Helmuth's sister Lotte has other plans. On the eve of the wedding she informs Konrad that she knows all about his murderous and scandalous exploits. Ingeniously she uses blackmail to avoid being Konrad's next victim and have him marry her instead of her mother.

==Cast==
- Angela Lansbury as countess Herthe von Ornstein
- Michael York as Konrad Ludwig
- Anthony Higgins as Helmuth von Ornstein (billed as Anthony Corlan)
- Jane Carr as Lotte von Ornstein
- Heidelinde Weis as Anneliese Pleschke
- Wolfried Lier as Klaus
- Despo Diamantidou as Bobby (billed as Despo)
- John Gill as Herr Pleschke
- Eva Maria Meineke as Frau Pleschke
- Klaus Havenstein as Rudolph
- Walter Janssen as Father Georg

==Reception==
In a contemporary review, critic Charles Champlin of the Los Angeles Times called the film an "essentially empty charade" and wrote: "In a diversion like this it is necessary—if only to engage the viewer's sympathies—to align your evil demon against some person or persons who are at least relatively good. But there's not really anyone to root for in 'Something for Everyone.' Miss Lansbury is rather more innocently corrupt than York, but it's also obvious that she can outwit him any minute she puts her mind to it." Regarding first-time director Harold Prince, Champlin surmised: "Prince set himself an initial assignment which was probably even more imposing than it seemed to be ... But he never defines a unifying intention for the movie—social satire, tense psychological thriller or suspense drama with comedic overtones."

Critic John Simon called Something for Everyone "a thoroughly unsavory film" and decried its immorality and glorification of homosexuality: "I submit that the entire film exemplifies a kind of vengeance on the heterosexual world by a mentality resenting its real or alleged compulsion to disassemble and hide its predilections. In retaliation, anything that the so-called normal world considers healthy and decent—and some of it, so help us, is healthy and decent—is systematically trodden underheel."

Prince felt that Cinema Center butchered the final edit of the film and vowed never to direct a film again without final approval of editing, advertising and distribution.

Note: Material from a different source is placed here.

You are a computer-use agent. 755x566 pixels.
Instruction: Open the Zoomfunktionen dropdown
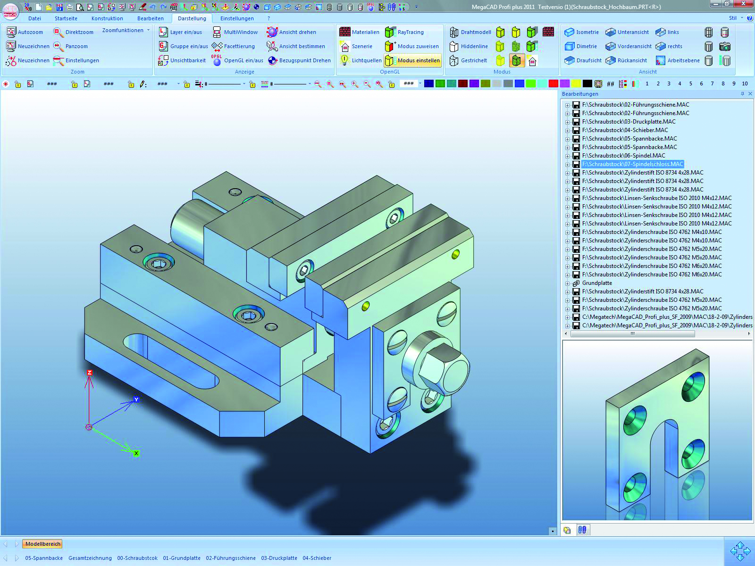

On its British release as Black Flowers for the Bride, film critic Margaret Hinxman, writing in the Sunday Telegraph, called it “a dazzling compendium of skulduggery” and “a wickedly funny film, richly inventive in selecting the targets (including lingering Nazi fervour) for its humour.”

==Home media==
VHS releases in 1986 and 1990 were followed by DVD and Blu-ray releases in December 2016.